(Directive): In the text on Bangladeshi political alliances, give again the part that opens with the words containing "Ganatantra Manch (গণতন্ত্র" and closes with "National Citizen Party.", changing "political alliance" to "political coalition".

(Provided text):
Ganatantra Manch (গণতন্ত্র মঞ্চ) was a political alliance consisting of six political parties in Bangladesh. The alliance announced its formation on 8 August 2024 and consisted of the Jatiya Samajtantrik Dal (Rab), the Nagorik Oikko, the Revolutionary Workers Party of Bangladesh, the Bhasani Anusari Parishad, the Rastro Songskar Andolon and the Ganosanhati Andolan. The Gono Odhikar Parishad was initially with the alliance, but in May 2023, they left the alliance. The coalition effectively ceased to function after Rashtra Sanskar Andolon and several allied parties withdrew and began pursuing a new alliance with National Citizen Party.

=== Left Democratic Alliance ===

The Left Democratic Alliance is an alliance of six leftist political parties including Communist Party of Bangladesh, Socialist Party of Bangladesh, Socialist Party of Bangladesh (Marxist), Revolutionary Communist League of Bangladesh.

=== United Front ===

The United Front was a coalition of political parties in East Bengal that contested and won Pakistan's first provincial general election to the East Bengal Legislative Assembly. The coalition consisted of the Awami Muslim League, the Krishak Praja Party, the Ganatantri Dal (Democratic Party), and Nizam-e-Islam.

== Registered parties ==

These are all the parties that are currently registered under Election Commission.

(Record extracts):
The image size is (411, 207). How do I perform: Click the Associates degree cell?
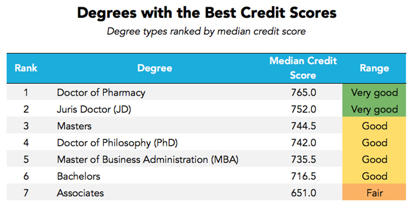[x=80, y=192]
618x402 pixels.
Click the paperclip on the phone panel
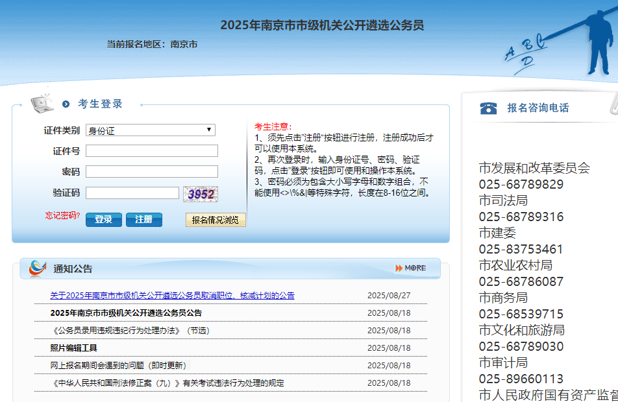[612, 104]
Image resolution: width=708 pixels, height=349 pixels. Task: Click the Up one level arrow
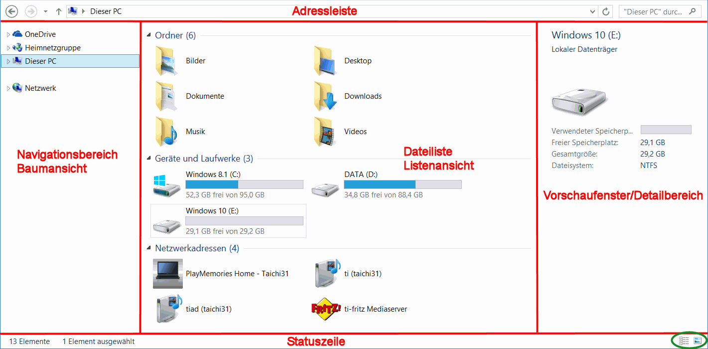59,11
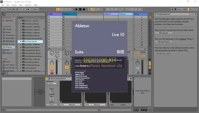Click the Tap tempo button
This screenshot has width=199, height=113.
pos(3,9)
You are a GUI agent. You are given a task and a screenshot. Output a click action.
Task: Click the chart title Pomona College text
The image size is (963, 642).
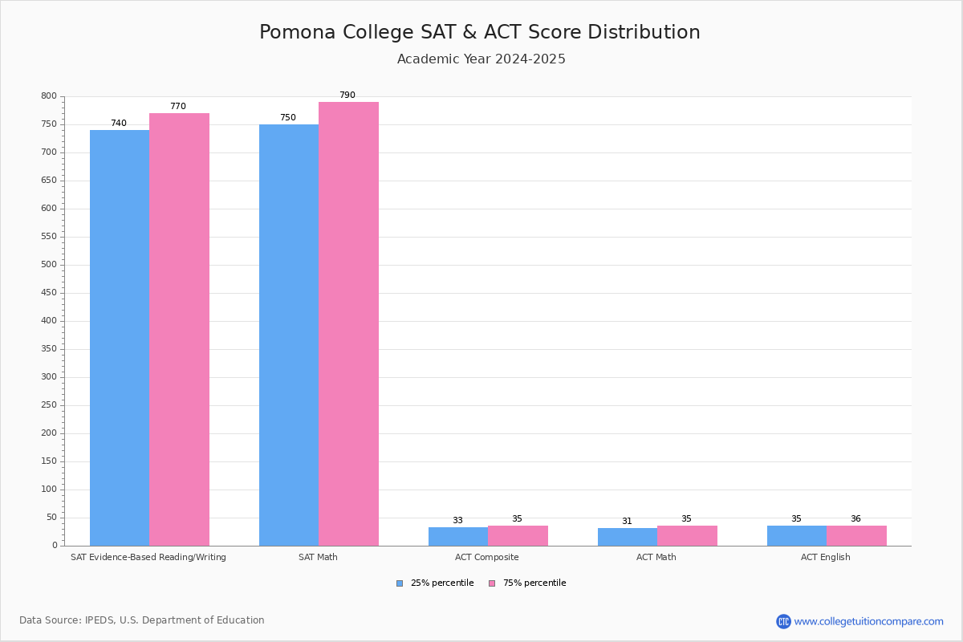479,33
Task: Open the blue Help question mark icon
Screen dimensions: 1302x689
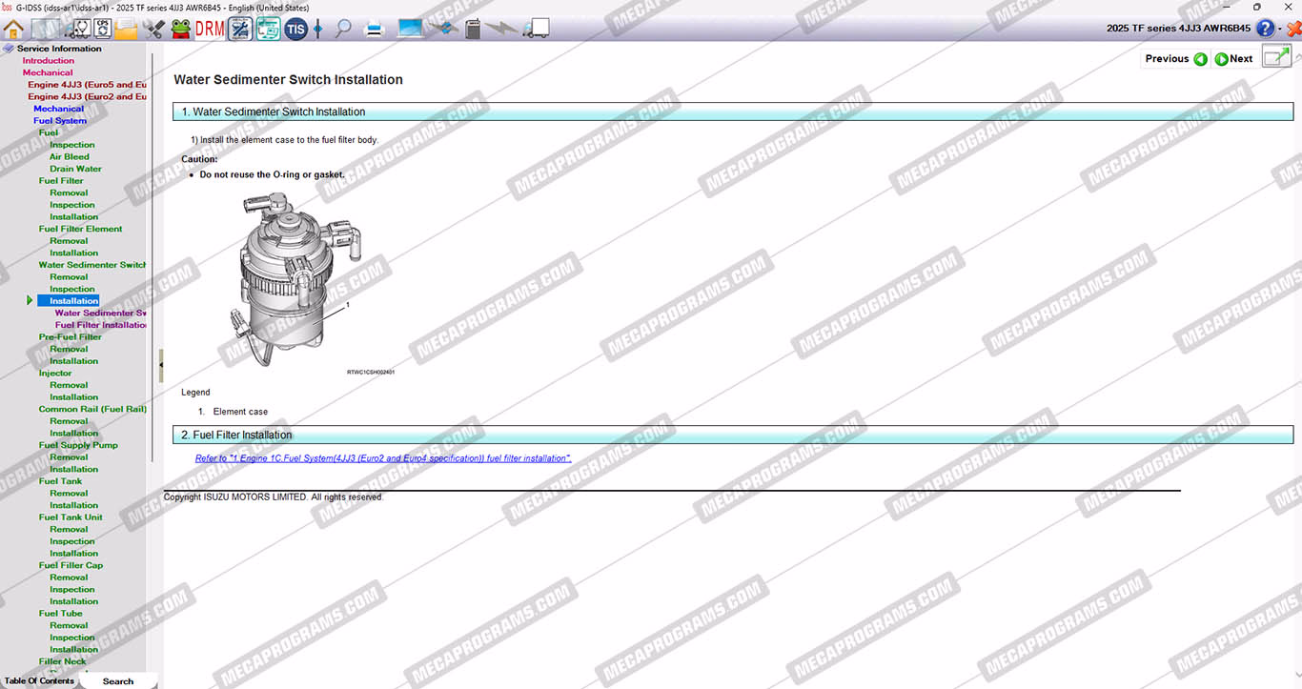Action: (1266, 29)
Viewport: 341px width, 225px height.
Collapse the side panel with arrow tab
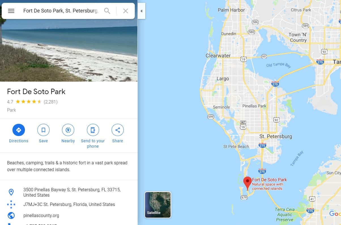point(141,11)
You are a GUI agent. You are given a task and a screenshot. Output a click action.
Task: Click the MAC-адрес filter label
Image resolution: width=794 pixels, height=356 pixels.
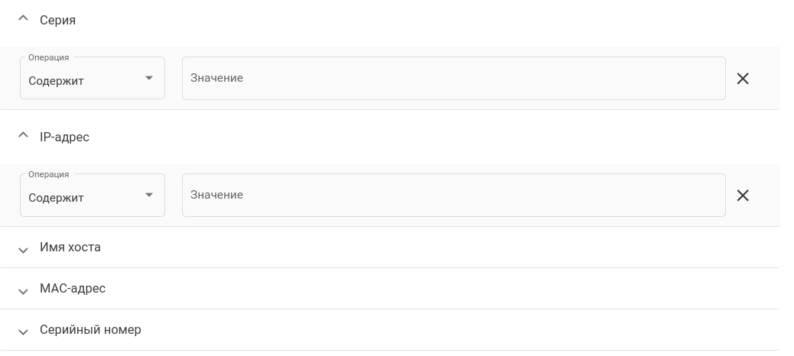[73, 289]
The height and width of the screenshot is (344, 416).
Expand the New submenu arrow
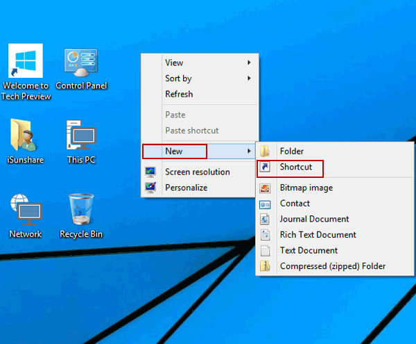coord(248,151)
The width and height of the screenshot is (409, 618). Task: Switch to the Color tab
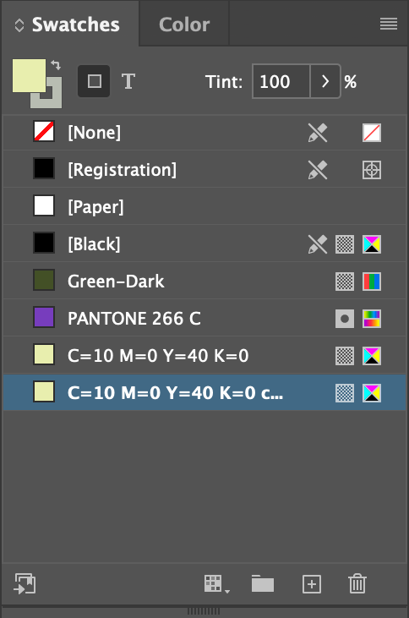point(184,25)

(Problem solution):
Ganatantra Manch (গণতন্ত্র মঞ্চ) was a political coalition consisting of six political parties in Bangladesh. The alliance announced its formation on 8 August 2024 and consisted of the Jatiya Samajtantrik Dal (Rab), the Nagorik Oikko, the Revolutionary Workers Party of Bangladesh, the Bhasani Anusari Parishad, the Rastro Songskar Andolon and the Ganosanhati Andolan. The Gono Odhikar Parishad was initially with the alliance, but in May 2023, they left the alliance. The coalition effectively ceased to function after Rashtra Sanskar Andolon and several allied parties withdrew and began pursuing a new alliance with National Citizen Party.